** Begin DATA IN THIS EXERCISE **

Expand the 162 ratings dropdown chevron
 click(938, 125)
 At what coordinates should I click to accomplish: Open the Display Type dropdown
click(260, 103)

** End DATA IN THIS EXERCISE **
** Begin DATA IN THIS EXERCISE **

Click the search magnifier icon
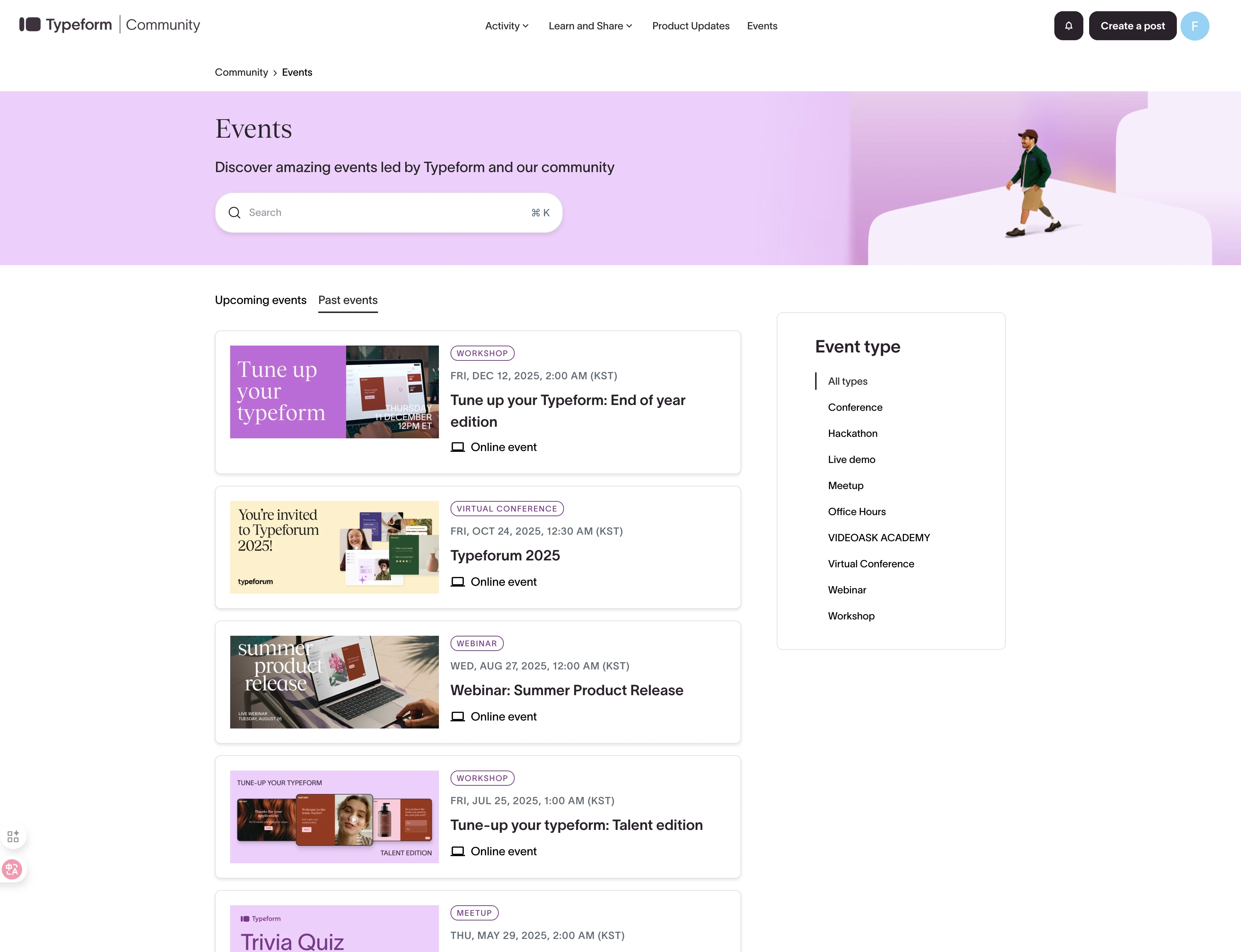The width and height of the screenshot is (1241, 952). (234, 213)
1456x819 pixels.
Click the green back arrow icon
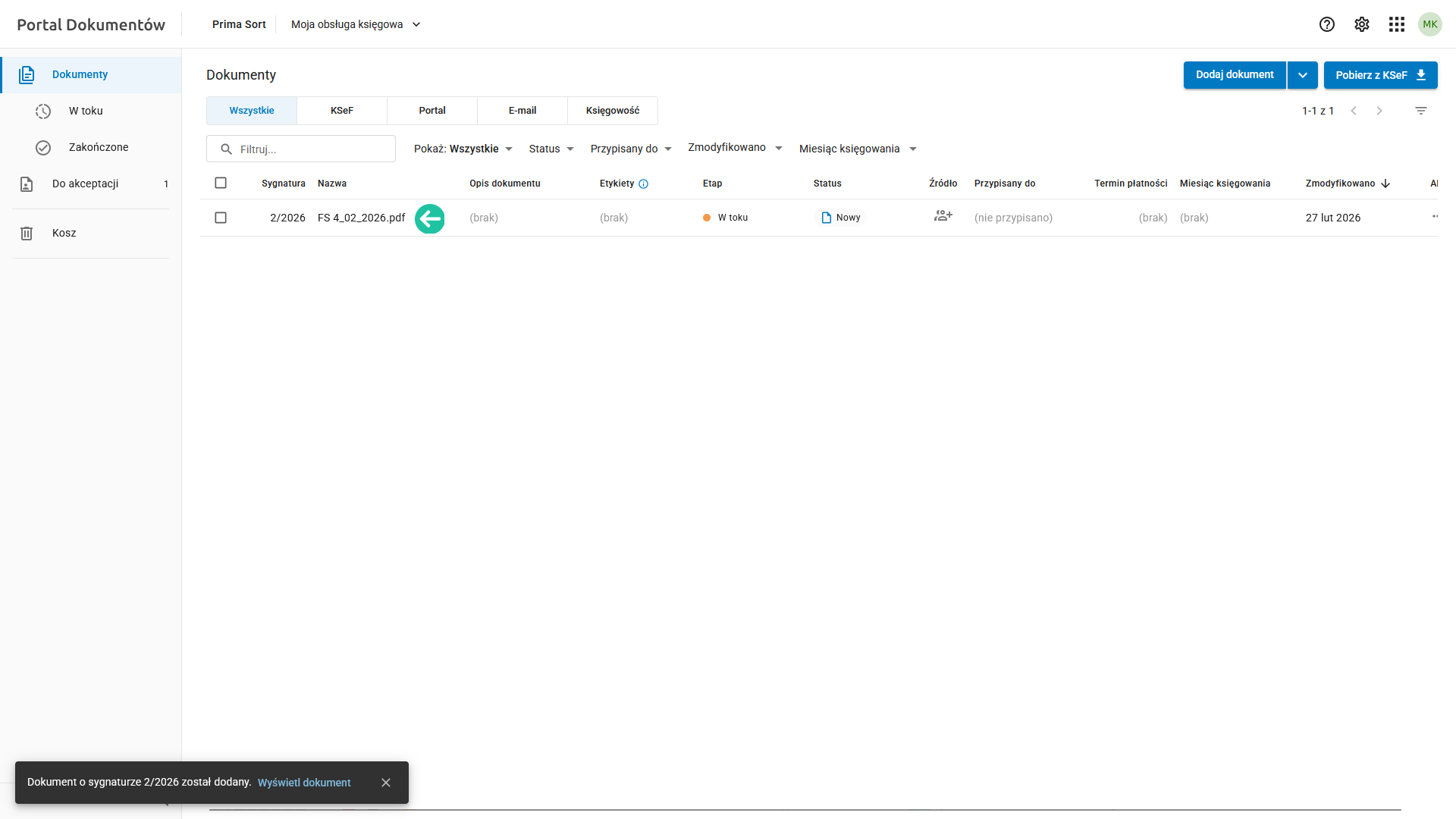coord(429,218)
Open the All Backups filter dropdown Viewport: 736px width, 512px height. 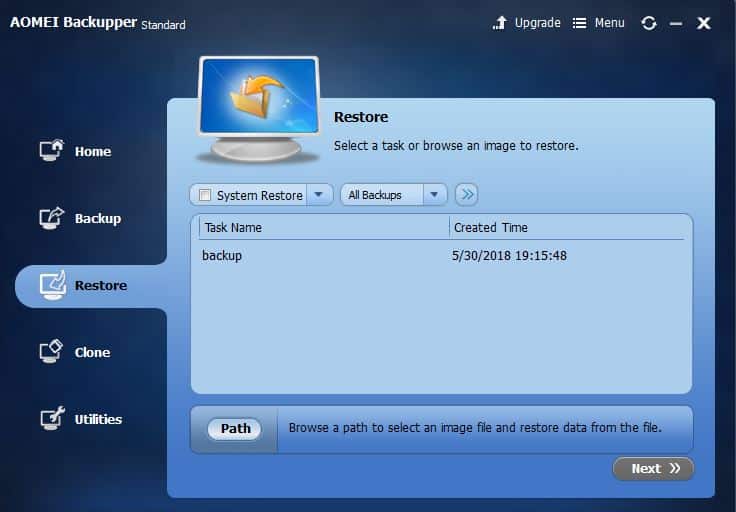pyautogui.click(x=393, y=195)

** End DATA IN THIS EXERCISE **

STATED TASK
Echo the rows from the line with "At what coordinates" through the line with "click(260, 103)" verbatim, including both end lines.

WRITTEN REPLY
 At what coordinates should I click to accomplish: Open the Display Type dropdown
click(260, 103)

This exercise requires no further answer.